> [CHALLENGE]: Repeat the material below word for word, leaving every line unchanged.
┌─ MATERIALS PROVIDED
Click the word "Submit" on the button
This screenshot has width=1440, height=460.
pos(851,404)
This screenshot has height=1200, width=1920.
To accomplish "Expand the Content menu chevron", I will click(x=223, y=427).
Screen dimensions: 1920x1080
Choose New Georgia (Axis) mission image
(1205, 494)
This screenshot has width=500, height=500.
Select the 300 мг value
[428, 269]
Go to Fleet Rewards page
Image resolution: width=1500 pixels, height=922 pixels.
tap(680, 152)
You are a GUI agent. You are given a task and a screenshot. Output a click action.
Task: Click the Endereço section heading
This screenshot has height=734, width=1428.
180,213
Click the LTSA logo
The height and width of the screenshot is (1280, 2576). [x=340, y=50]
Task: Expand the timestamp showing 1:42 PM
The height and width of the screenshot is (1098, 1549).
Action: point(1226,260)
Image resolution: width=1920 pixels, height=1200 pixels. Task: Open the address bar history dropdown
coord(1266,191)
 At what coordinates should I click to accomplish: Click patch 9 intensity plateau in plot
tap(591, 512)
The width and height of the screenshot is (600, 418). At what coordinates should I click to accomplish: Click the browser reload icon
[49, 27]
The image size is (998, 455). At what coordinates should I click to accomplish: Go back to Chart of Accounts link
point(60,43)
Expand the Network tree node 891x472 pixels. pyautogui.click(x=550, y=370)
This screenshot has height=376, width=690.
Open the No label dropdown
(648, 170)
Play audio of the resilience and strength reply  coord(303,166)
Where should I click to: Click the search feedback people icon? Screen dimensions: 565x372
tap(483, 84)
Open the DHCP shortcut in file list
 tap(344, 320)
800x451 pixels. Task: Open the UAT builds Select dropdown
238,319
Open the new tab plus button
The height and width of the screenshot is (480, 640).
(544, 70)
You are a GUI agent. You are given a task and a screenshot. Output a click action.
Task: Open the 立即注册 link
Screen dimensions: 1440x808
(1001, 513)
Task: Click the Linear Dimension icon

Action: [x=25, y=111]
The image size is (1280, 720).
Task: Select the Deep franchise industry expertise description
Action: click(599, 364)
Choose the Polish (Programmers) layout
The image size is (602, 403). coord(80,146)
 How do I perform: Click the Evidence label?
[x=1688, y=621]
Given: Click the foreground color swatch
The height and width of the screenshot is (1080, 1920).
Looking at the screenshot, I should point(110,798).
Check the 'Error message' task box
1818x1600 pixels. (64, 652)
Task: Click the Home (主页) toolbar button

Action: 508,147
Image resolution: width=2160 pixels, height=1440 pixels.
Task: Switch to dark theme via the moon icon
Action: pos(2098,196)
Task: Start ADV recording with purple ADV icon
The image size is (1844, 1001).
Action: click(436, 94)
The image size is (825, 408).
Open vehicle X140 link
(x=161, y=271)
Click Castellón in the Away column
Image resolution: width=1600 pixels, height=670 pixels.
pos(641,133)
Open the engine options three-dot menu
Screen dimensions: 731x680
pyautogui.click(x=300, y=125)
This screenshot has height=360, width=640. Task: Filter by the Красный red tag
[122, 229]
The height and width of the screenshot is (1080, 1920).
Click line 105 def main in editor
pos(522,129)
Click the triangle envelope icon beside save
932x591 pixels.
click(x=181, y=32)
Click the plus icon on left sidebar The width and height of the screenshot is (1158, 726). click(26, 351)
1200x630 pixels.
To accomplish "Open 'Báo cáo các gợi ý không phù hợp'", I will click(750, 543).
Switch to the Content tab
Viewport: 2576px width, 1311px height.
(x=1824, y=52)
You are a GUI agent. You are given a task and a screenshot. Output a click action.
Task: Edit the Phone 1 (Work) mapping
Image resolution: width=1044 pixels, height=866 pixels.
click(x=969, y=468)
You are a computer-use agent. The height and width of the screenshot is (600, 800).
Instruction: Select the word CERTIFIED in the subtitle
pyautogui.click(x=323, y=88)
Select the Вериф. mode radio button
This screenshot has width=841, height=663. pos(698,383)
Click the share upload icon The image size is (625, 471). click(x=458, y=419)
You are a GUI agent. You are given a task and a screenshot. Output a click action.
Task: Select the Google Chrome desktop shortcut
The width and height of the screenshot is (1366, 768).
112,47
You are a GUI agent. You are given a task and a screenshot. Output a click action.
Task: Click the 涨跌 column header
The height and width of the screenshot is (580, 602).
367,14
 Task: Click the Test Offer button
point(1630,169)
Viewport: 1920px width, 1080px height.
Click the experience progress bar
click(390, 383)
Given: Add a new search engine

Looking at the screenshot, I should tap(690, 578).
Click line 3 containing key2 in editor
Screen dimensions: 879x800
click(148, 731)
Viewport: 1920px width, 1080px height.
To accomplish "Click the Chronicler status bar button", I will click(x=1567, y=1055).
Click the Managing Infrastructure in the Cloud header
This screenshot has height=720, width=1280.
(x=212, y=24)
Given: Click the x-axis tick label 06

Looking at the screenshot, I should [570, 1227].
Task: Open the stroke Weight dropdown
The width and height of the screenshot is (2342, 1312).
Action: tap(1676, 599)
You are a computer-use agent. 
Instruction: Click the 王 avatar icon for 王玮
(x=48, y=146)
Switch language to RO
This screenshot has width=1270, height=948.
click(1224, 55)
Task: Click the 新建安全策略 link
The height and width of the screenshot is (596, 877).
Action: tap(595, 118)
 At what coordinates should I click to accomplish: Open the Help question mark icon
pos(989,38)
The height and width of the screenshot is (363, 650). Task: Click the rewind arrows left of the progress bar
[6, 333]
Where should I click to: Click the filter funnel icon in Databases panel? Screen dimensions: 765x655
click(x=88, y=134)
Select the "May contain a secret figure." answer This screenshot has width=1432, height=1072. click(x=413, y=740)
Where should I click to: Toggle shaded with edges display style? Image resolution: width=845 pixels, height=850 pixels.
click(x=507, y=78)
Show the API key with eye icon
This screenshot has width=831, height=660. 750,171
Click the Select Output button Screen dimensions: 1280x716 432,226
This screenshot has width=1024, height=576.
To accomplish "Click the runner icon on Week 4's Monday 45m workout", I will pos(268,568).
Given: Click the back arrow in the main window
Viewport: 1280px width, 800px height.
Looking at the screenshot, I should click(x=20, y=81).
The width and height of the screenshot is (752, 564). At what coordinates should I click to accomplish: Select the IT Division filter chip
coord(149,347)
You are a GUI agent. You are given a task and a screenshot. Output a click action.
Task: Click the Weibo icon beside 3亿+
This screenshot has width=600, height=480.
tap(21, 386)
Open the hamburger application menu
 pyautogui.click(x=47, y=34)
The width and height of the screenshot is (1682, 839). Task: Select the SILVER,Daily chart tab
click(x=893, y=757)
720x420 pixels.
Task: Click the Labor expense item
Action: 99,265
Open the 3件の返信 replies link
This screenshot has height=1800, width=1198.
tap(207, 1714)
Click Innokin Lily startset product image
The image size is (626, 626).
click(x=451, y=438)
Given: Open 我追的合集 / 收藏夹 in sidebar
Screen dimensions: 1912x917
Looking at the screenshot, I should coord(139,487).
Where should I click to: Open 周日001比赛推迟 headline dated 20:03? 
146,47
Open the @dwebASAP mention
└─
> [RESPONSE TO THIS TASK]:
Click the word "Submit" on the button
This screenshot has width=1440, height=460.
pos(851,404)
This screenshot has height=1200, width=1920.
To accomplish "Expand the Content menu chevron", I will click(x=223, y=427).
Screen dimensions: 1920x1080
Choose New Georgia (Axis) mission image
(1205, 494)
This screenshot has width=500, height=500.
Select the 300 мг value
[428, 269]
Go to Fleet Rewards page
Image resolution: width=1500 pixels, height=922 pixels.
tap(680, 152)
You are a GUI agent. You are given a task and a screenshot. Output a click action.
Task: Click the Endereço section heading
This screenshot has height=734, width=1428.
180,213
Click the LTSA logo
The height and width of the screenshot is (1280, 2576). [x=340, y=50]
Task: Expand the timestamp showing 1:42 PM
The height and width of the screenshot is (1098, 1549).
Action: point(1226,260)
Image resolution: width=1920 pixels, height=1200 pixels. Task: Open the address bar history dropdown
coord(1266,191)
 At what coordinates should I click to accomplish: Click patch 9 intensity plateau in plot
tap(591, 512)
The width and height of the screenshot is (600, 418). At what coordinates should I click to accomplish: Click the browser reload icon
[49, 27]
The image size is (998, 455). At what coordinates should I click to accomplish: Go back to Chart of Accounts link
point(60,43)
Expand the Network tree node 891x472 pixels. pyautogui.click(x=550, y=370)
This screenshot has height=376, width=690.
Open the No label dropdown
(648, 170)
Play audio of the resilience and strength reply  coord(303,166)
Where should I click to: Click the search feedback people icon? Screen dimensions: 565x372
tap(483, 84)
Open the DHCP shortcut in file list
 tap(344, 320)
800x451 pixels. Task: Open the UAT builds Select dropdown
238,319
Open the new tab plus button
The height and width of the screenshot is (480, 640).
(544, 70)
You are a GUI agent. You are given a task and a screenshot. Output a click action.
Task: Open the 立即注册 link
Screen dimensions: 1440x808
(1001, 513)
Task: Click the Linear Dimension icon

Action: [x=25, y=111]
The image size is (1280, 720).
Task: Select the Deep franchise industry expertise description
Action: click(599, 364)
Choose the Polish (Programmers) layout
The image size is (602, 403). coord(80,146)
 How do I perform: Click the Evidence label?
[x=1688, y=621]
Given: Click the foreground color swatch
The height and width of the screenshot is (1080, 1920).
Looking at the screenshot, I should point(110,798).
Check the 'Error message' task box
1818x1600 pixels. (64, 652)
Task: Click the Home (主页) toolbar button

Action: 508,147
Image resolution: width=2160 pixels, height=1440 pixels.
Task: Switch to dark theme via the moon icon
Action: pos(2098,196)
Task: Start ADV recording with purple ADV icon
The image size is (1844, 1001).
Action: click(436, 94)
The image size is (825, 408).
Open vehicle X140 link
(x=161, y=271)
Click Castellón in the Away column
Image resolution: width=1600 pixels, height=670 pixels.
pos(641,133)
Open the engine options three-dot menu
Screen dimensions: 731x680
pyautogui.click(x=300, y=125)
This screenshot has height=360, width=640. Task: Filter by the Красный red tag
[122, 229]
The height and width of the screenshot is (1080, 1920).
Click line 105 def main in editor
pos(522,129)
Click the triangle envelope icon beside save
932x591 pixels.
click(x=181, y=32)
Click the plus icon on left sidebar The width and height of the screenshot is (1158, 726). click(26, 351)
1200x630 pixels.
To accomplish "Open 'Báo cáo các gợi ý không phù hợp'", I will click(750, 543).
Switch to the Content tab
Viewport: 2576px width, 1311px height.
(x=1824, y=52)
You are a GUI agent. You are given a task and a screenshot. Output a click action.
Task: Edit the Phone 1 (Work) mapping
Image resolution: width=1044 pixels, height=866 pixels.
click(x=969, y=468)
You are a computer-use agent. The height and width of the screenshot is (600, 800).
Instruction: Select the word CERTIFIED in the subtitle
pyautogui.click(x=323, y=88)
Select the Вериф. mode radio button
This screenshot has width=841, height=663. pos(698,383)
Click the share upload icon The image size is (625, 471). click(x=458, y=419)
You are a GUI agent. You are given a task and a screenshot. Output a click action.
Task: Select the Google Chrome desktop shortcut
The width and height of the screenshot is (1366, 768).
112,47
You are a GUI agent. You are given a task and a screenshot. Output a click action.
Task: Click the 涨跌 column header
The height and width of the screenshot is (580, 602).
367,14
 Task: Click the Test Offer button
point(1630,169)
Viewport: 1920px width, 1080px height.
Click the experience progress bar
click(390, 383)
Given: Add a new search engine

Looking at the screenshot, I should tap(690, 578).
Click line 3 containing key2 in editor
Screen dimensions: 879x800
click(148, 731)
Viewport: 1920px width, 1080px height.
To accomplish "Click the Chronicler status bar button", I will click(x=1567, y=1055).
Click the Managing Infrastructure in the Cloud header
This screenshot has height=720, width=1280.
(x=212, y=24)
Given: Click the x-axis tick label 06

Looking at the screenshot, I should [570, 1227].
Task: Open the stroke Weight dropdown
The width and height of the screenshot is (2342, 1312).
Action: tap(1676, 599)
You are a computer-use agent. 
Instruction: Click the 王 avatar icon for 王玮
(x=48, y=146)
Switch language to RO
This screenshot has width=1270, height=948.
click(1224, 55)
Task: Click the 新建安全策略 link
The height and width of the screenshot is (596, 877).
Action: tap(595, 118)
 At what coordinates should I click to accomplish: Open the Help question mark icon
pos(989,38)
The height and width of the screenshot is (363, 650). Task: Click the rewind arrows left of the progress bar
[6, 333]
Where should I click to: Click the filter funnel icon in Databases panel? Screen dimensions: 765x655
click(x=88, y=134)
Select the "May contain a secret figure." answer This screenshot has width=1432, height=1072. click(x=413, y=740)
Where should I click to: Toggle shaded with edges display style? Image resolution: width=845 pixels, height=850 pixels.
click(x=507, y=78)
Show the API key with eye icon
This screenshot has width=831, height=660. 750,171
Click the Select Output button Screen dimensions: 1280x716 432,226
This screenshot has width=1024, height=576.
To accomplish "Click the runner icon on Week 4's Monday 45m workout", I will pos(268,568).
Given: Click the back arrow in the main window
Viewport: 1280px width, 800px height.
Looking at the screenshot, I should click(x=20, y=81).
The width and height of the screenshot is (752, 564). At what coordinates should I click to accomplish: Select the IT Division filter chip
coord(149,347)
You are a GUI agent. You are given a task and a screenshot. Output a click action.
Task: Click the Weibo icon beside 3亿+
This screenshot has width=600, height=480.
tap(21, 386)
Open the hamburger application menu
 pyautogui.click(x=47, y=34)
The width and height of the screenshot is (1682, 839). Task: Select the SILVER,Daily chart tab
click(x=893, y=757)
720x420 pixels.
Task: Click the Labor expense item
Action: 99,265
Open the 3件の返信 replies link
This screenshot has height=1800, width=1198.
tap(207, 1714)
Click Innokin Lily startset product image
The image size is (626, 626).
click(x=451, y=438)
Given: Open 我追的合集 / 收藏夹 in sidebar
Screen dimensions: 1912x917
Looking at the screenshot, I should coord(139,487).
Where should I click to: Open 周日001比赛推迟 headline dated 20:03? 
146,47
Open the @dwebASAP mention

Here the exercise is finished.